Without liposuction, the body draws fat from different areas at various rates depending on a genetically-inherited metabolism. The best solution is a balanced regime that works all areas – including the lumpy and not so lumpy bits – with equal vigour.

Swap Protein Meals For Protein Bars

Body-sculpting diets take work, dedication and often the advice of a nutritionist. Simply replacing protein-packed meals with protein bars won’t work in the same way, whatever the packaging says.

Such foodstuffs are often highly processed and thus require fewer calories to digest, meaning there’s little benefit in the way of weight management.

Ignore the myths and shortcuts, and aim for a diet that’s high in protein with plenty of natural ingredients and vegetables.

fitness myth

Toning Is For Women, Building Is For Men

Don’t let gender norms affect your gym objectives. A leaner build is desirable regardless of your sex.

Toning aids overall fitness and helps dial down mass for those after a sleeker physique – understandable if overexposure to greased-up reality TV bods has put you off bulking for a while.

Light Weightlifting Increases Muscle Definition

Lifting light weights won’t build muscle mass no matter how much you pump, you’ll just burn calories. Even if there are small muscles beneath the body fat, they’re not going to grow.

When looking for noticeable gains, it’s important to ramp up the weight rather than the repetitions to cause the muscles to rip and repair larger. Before long those biceps below will begin to bulge.

(Related: The More Muscle Now Workout)

fitness myth

Yoga Will Shred Your Body

There are plenty of pros to be gleaned from yoga, but it won’t build a six pack alone.

A standard session stretches and elongates muscles, which does indeed aid muscle definition, but most ripped yogis lift weights in addition to a few sun salutations.

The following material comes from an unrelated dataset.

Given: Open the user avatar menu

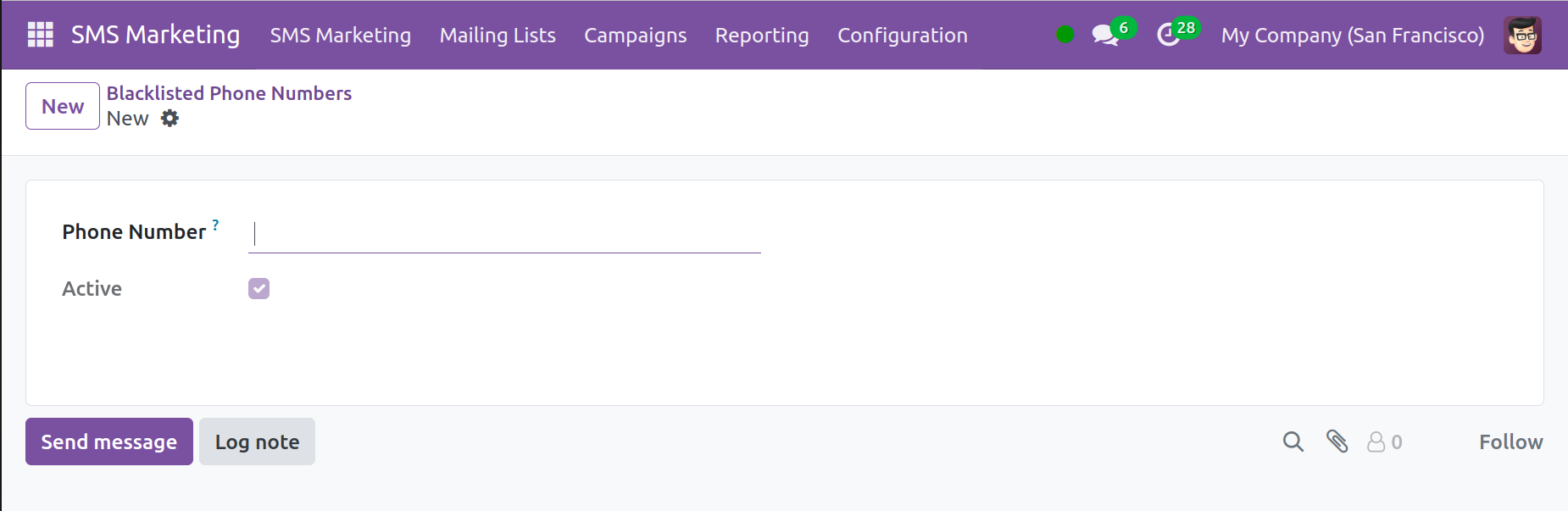Looking at the screenshot, I should tap(1522, 35).
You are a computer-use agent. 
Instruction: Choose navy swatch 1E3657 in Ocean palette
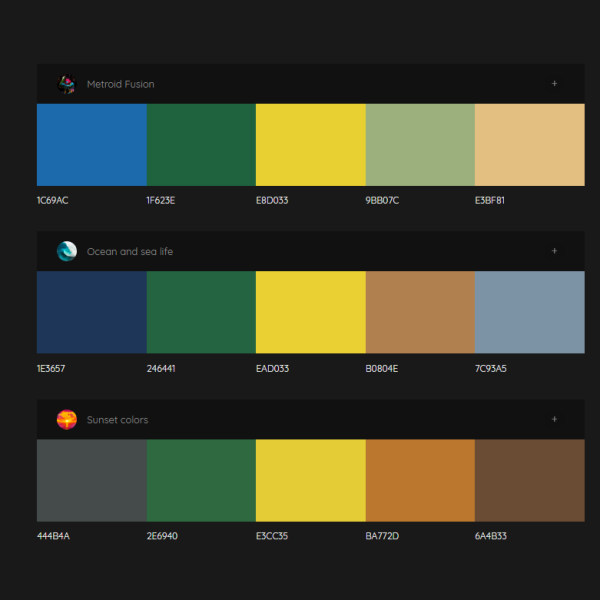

More Sweat Means You’re Burning More Fat

‘Sweat is just your fat crying’ – so says the Facebook meme. While breaking a sweat is a good sign of exertion, fat is stored within the body, and a beading brow won’t dissolve it.

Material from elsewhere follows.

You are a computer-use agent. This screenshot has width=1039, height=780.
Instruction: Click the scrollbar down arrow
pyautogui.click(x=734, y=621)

Put it this way: turning up the radiator to full blast might make you hot, but it certainly won’t make you shredded. The same rule applies in the gym (though that’s no excuse to take it easy). Sweat should be a byproduct, not the aim.

Fitness myth

Big Muscles Make You Strong

World’s Strongest Man contests aside, bulging muscles aren’t always boulder-shifting material. There’s a clear difference between building big muscles and strong ones.

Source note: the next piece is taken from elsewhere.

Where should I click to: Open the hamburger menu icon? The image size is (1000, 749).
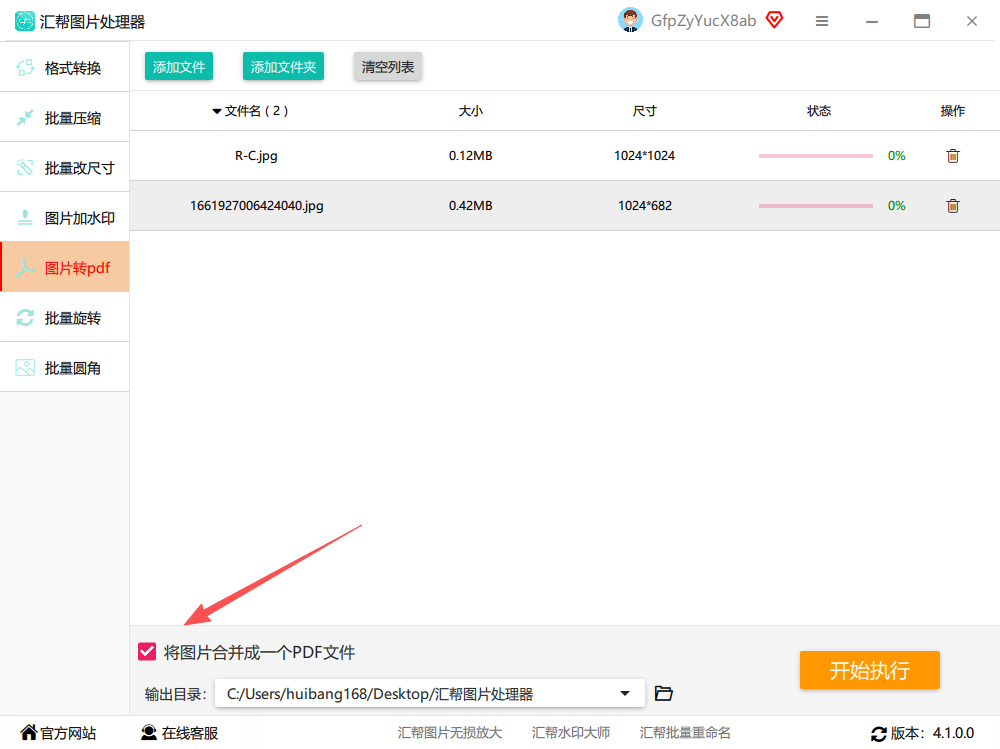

While athletes usually aim for peak strength and power, bodybuilders tend to focus on muscle mass and aesthetics. It all comes down to the training method, so choose wisely.

Crunches Build A Six Pack

Well, kind of. We’re all born with abdominal muscles, but a layer of fat to the stomach hides them away. While crunches do indeed work this area, if you’re not below 10% body fat, you’ll never see your abs.

Instead, focus on high-intensity workouts that will burn fat around the middle and get your diet in order. Soon enough, your stomach’s winter blanket will be burnt down to the foundations of a solid summer six-pack.